**To do**
1. In the surgery blog post, who is Menla?
2. Continue the surgery blog post, picking up after its final sentence.

**Text shown**
Tuesday, December 2, 2008
Surgery #2, the low down
Well, the good news is that I didn't faint. Thank god I didn't need those awful guide wires this time- I was so anxious today that had I needed them, I surely would've fainted again, I know it.
Fortunately, because I didn't need the wires, I didn't have to get to the hospital at 6 AM, I could roll in a leisurely 1pm. I really considered again riding my bike there, especially since it was 50 degrees, but I acquiesced to sense and logic. When did I start doing that?
Arrived on time, very very nervous. It seems sometime last week I exhausted my supply of strength and mental fortitude. As each day passed, I found myself more anxious. I always had that slight cry feeling in the back of my throat- I could cry at a moment's notice, whether from fear, sentiments of love, whatever.
Saturday, I had to indulge it. I cried all day. And I don't mean that in some poetic cried-myself-to-sleep way, I mean I cried all day. I found I couldn't stop myself, even when I wanted to. I had to send Matt and Gray away because I didn't want Gray seeing me so sad for so long. I tried to take a shower to break the cycle. Instead I found myself laying down in the tub, crying, and praying to God, to Menla (the medicine Buddha), to the universe to heal me. Actually it was more like begging. It was pitiful, but I needed to just get it out.
I heard a saying once, "In order to rebuild, we must deconstruct". In some way I feel Saturday I was deconstructed. I cried out of fear, I cried out a self-pity, I cried out of pure release, I cried out of anger, I cried in anticipation of the pain, I cried at the injustice, I cried at the profound impact this has had on my life. Though my first surgery was weeks ago, I still have trouble with Gray being close to me- five year olds are all elbows and knees, and though my waking movements were comfortable enough, the spastic nature of my child has meant keeping Gray from getting too close. That's freaking profound- a child belongs next to a mother's breast, not at arm's length. So, I cried about that too.

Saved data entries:
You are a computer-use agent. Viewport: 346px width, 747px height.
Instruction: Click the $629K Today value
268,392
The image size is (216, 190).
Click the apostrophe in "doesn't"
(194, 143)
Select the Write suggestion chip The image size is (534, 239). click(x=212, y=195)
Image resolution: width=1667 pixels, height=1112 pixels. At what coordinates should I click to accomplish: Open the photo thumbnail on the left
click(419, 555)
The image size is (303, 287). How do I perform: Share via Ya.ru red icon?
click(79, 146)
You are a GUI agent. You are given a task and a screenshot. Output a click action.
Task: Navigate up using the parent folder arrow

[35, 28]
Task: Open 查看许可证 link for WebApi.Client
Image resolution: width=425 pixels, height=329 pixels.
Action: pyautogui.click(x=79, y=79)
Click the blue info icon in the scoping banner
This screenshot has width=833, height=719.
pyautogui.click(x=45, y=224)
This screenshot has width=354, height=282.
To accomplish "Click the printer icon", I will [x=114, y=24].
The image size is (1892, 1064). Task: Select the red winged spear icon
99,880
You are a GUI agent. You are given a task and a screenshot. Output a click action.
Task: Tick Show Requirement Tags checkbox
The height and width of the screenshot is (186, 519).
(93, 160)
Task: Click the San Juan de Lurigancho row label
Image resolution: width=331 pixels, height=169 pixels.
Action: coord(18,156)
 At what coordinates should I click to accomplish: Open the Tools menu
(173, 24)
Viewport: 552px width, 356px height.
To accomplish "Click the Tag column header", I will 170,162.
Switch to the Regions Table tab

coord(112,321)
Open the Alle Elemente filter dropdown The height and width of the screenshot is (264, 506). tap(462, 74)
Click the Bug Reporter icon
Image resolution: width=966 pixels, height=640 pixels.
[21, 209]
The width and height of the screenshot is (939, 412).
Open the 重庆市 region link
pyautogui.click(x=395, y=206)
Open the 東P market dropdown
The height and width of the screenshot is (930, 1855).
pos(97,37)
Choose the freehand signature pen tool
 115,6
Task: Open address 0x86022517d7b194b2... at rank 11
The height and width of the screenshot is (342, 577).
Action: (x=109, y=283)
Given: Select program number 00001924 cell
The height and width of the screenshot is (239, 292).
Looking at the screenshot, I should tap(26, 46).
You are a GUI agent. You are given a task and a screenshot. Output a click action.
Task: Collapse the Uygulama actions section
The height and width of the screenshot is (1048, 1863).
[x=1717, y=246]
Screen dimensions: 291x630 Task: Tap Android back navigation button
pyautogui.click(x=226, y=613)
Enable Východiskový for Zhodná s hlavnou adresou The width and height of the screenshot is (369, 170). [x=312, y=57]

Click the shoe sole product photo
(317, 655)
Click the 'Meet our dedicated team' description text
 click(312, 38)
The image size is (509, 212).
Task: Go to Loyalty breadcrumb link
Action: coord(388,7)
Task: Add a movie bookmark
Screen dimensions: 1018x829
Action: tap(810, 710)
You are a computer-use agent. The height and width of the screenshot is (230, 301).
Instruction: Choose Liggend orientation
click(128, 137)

**Replies**
1. Menla is the medicine Buddha.

2.
Today was relatively uneventful. Got to the hospital, had some blood tests, went to the Center for Ambulatory Surgery, got signed in, changed, answered the same 10 questions 8 times- are you allergic to medications, have you eaten today, do you have a living will, would you refuse a blood transfusion.
I met with the surgeon, it was good to see him again. He had an intern with him this time. The anaesthesiologist came to talk, I think she was a Lilliputian. I've never seen such a tiny half woman. Why are anaesthesiologists so physically diverse?!
This time I was given a choice to walk to the OR or ride in a wheel chair. I walked damnit. I even skipped once or twice. Entering the OR didn't scare me this time- I knew to expect the death-chamber bed and autopsy lights. Seeing Dr. Davidson waiting for me with that clear mask covering his face was a little off-putting, was he expecting me to be a bleeder?
I laid down, got the IV in my hand, was covered in many toasty warm blankets, and went night night as I meditated and received all the healing energy being sent to me- thanks everyone! You did good work!
I woke up from the twilight sleep crying. Long streaming tears falling to my neck. I don't know why that happened, but it did. They brought me to my momma, I talked with the surgeon for a bit, ate a little and got dressed to go home. Took a few percoset and here I am, snugly warm in my new ultra soft sweatpants, eating strawberries, and about to go back to bed.
Arif came to visit me today too- all the way from across the world and this awesome kitty!
It was so cool to get so many emails, texts, voicemails, and visits. Wow. At one point today, my table was full of bags of groceries people brought- hot soup, organic carrots, strawberries, decadent chocolate thingys.
I'm set with a library of movies, a kitchen of yum, and a cleared schedule for sleeping. Also a knowledge that there are doctors in the country, specifically one in California, treating DCIS without radiation. And though my surgeon doesn't recommend me forgoing it (my mom let the cat out of the bag, I wasn't going to tell him), it's being done.
I love you- everyone who has given me their strength, their healing, their love, their offers of help, I love you in the most profound, humble way. I have never felt alone or unsupported for any one second of all this and I am grateful beyond measure. Onward to healing!